Of course you pay more for duplexes, condos, rentals, high balances, cash out, etc.  Notice the “Max Rebate”, the maximum amount a broker can receive.

Don’t miss the PRODUCT NOTES with more info such as FICO score requirements and the states they lend in.


The first table applies to all programs with amortization LONGER than 180 months, or 15 years.

The first column is the LTV (loan-to-value).  If the APPRAISED value of your  home is $400K and your mortgage is $300,000, you look at the 3rd row: 70.01 – 75% LTV.   If you were to borrow 300,001, the loan could cost you 1/2 point more –depending on your FICO score.

The LOWER your FICO score, the HIGHER the cost of the loan.

For this particular lender, you get the lowest cost with a 720 or higher FICO score unless your LTV is 75.01 – 80%.

Don’t ask me how they come up with that stuff.  It’s just a way to charge some people more than others and they might as well use your birth date, number of letters in your name or some other arbitrary number to determine your mortgage rate.
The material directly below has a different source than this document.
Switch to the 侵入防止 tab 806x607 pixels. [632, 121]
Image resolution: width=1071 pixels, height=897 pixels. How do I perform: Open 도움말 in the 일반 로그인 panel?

FICO scores do NOT predict defaults.

I posted in 11/08:

Lenders agree: FICO scores caused the credit crisis

Incredibly, NOTHING happened and FICO scores are STILL required for conventional mortgages.

Logically, FICO scores CAUSE defaults because people with low FICO scores pay more interest and higher insurance premiums, leaving less cash to pay the bills.

I documented back in 1997 that FICO scores are a FRAUD and I can guarantee to increase FICO scores substantially for most clients with the resources to settle collections and to follow my recommendations, including suing credit bureaus until they report ACCURATE information. FICO scores are easily manipulated and paying your bills on time is only one of many factors.

MUST READ:  FICO Scoring Basics


Work only with a broker willing to provide you with the wholesale rate sheets for their preferred lenders.  There are MANY wholesale lenders and they all have different pricing, requirements, add-ons, restrictions, etc.

Most brokers submit most of their loans to one or two lenders because they expect ADDITIONAL rebates for high volume and/or sometimes a wholesale lender will approve loans they would normally decline for a broker who brings them LOTS of business.

Some wholesale lenders advertise the lowest rates, but provide inferior service, lose documents, don’t meet deadlines and might decline a loan application to avoid having to fund because they would lose money on the loan. It’s a complicated business and there’s a lot more to watch out for than the quoted rate.

Don’t get hung up on half a point, especially if it’s a purchase. Closing on time and without major stress is often much more important.

My background

I was a California mortgage broker in the 90s and it wasn’t easy to keep up with the constant changes in pricing (sometimes several times a day) and new requirements coming out of nowhere.

Many brokers ADVERTISED much lower rates and even highly regarded loan professionals were TEACHING how to quote 1/2 point less on the phone and then lying about a rate increase when the borrowers came to the office to complete the application.

Add to that the problems with appraisals coming in too low (California was in a declining market) and of course credit bureaus NOT correcting the credit reports and not being allowed to charge for my services UNLESS the loan closed. I only charged $2,000 per loan and applied extra rebates to closing costs.

The final nail in the coffin was the requirement for FICO scores.

Starting in the mid 90s, it no longer mattered that my clients had settled their collections, re-established credit and done everything I had recommended.  FICO scores don’t give you points for paying collections and just ONE tiny collection can lower your scores by 100 points.